**Problem**
Output exactly the lines that run from the top of the entries to the line holding "Click the Розгорнути", including both of those lines.
==================================================
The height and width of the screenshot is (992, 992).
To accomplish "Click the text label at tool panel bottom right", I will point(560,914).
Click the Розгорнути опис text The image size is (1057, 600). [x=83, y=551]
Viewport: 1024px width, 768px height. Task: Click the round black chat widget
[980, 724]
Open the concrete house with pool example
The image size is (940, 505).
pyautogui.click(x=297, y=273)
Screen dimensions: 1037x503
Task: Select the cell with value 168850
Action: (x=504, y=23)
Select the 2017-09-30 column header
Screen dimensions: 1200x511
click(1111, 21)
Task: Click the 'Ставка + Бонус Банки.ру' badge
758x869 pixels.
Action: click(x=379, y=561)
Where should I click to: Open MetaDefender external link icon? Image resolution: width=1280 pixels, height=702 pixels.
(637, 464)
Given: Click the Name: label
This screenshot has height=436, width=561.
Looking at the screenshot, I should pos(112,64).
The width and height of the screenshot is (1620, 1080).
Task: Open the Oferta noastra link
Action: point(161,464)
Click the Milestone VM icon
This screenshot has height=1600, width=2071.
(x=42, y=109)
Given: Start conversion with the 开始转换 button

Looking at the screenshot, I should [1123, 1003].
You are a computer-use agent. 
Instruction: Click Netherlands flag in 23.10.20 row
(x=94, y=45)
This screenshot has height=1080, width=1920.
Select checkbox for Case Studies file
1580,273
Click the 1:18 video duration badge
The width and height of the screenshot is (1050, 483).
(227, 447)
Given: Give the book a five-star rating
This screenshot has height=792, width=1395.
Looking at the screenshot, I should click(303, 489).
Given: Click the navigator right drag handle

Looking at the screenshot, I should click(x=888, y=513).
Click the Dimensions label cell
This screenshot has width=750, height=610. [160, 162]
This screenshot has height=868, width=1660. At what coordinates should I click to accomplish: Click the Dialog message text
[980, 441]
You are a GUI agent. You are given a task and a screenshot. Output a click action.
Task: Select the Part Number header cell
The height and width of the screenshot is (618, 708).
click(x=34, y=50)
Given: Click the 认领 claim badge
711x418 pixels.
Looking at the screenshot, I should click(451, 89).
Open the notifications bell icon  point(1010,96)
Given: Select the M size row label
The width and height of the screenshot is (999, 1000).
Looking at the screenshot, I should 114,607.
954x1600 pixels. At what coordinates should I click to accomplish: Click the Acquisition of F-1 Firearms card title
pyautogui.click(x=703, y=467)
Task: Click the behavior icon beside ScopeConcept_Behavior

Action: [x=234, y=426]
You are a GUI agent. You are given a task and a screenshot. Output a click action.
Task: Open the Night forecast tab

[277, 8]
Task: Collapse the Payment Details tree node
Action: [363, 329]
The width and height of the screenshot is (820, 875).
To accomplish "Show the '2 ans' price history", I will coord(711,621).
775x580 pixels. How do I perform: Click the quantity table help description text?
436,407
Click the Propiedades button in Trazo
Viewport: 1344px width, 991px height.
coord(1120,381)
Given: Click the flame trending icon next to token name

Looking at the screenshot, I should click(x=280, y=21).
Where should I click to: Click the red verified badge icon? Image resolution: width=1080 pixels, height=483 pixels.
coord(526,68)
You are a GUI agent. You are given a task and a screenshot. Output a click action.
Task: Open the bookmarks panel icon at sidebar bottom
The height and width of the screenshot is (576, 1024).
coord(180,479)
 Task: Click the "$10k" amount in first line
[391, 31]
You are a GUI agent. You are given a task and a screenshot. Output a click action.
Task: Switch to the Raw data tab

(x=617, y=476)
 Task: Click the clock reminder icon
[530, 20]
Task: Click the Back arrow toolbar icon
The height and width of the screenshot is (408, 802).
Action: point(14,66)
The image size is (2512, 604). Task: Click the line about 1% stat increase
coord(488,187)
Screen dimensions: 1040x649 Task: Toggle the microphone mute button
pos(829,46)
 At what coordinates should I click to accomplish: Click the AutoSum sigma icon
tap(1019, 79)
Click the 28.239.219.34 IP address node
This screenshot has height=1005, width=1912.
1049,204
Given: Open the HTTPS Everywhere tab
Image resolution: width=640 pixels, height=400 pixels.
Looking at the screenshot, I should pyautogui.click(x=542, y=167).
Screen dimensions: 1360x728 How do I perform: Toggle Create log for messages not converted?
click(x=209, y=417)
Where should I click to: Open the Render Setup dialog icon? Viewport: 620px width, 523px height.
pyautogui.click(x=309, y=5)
==================================================
**Response area**
The height and width of the screenshot is (992, 992).
To accomplish "Click the text label at tool panel bottom right", I will point(560,914).
Click the Розгорнути опис text The image size is (1057, 600). [x=83, y=551]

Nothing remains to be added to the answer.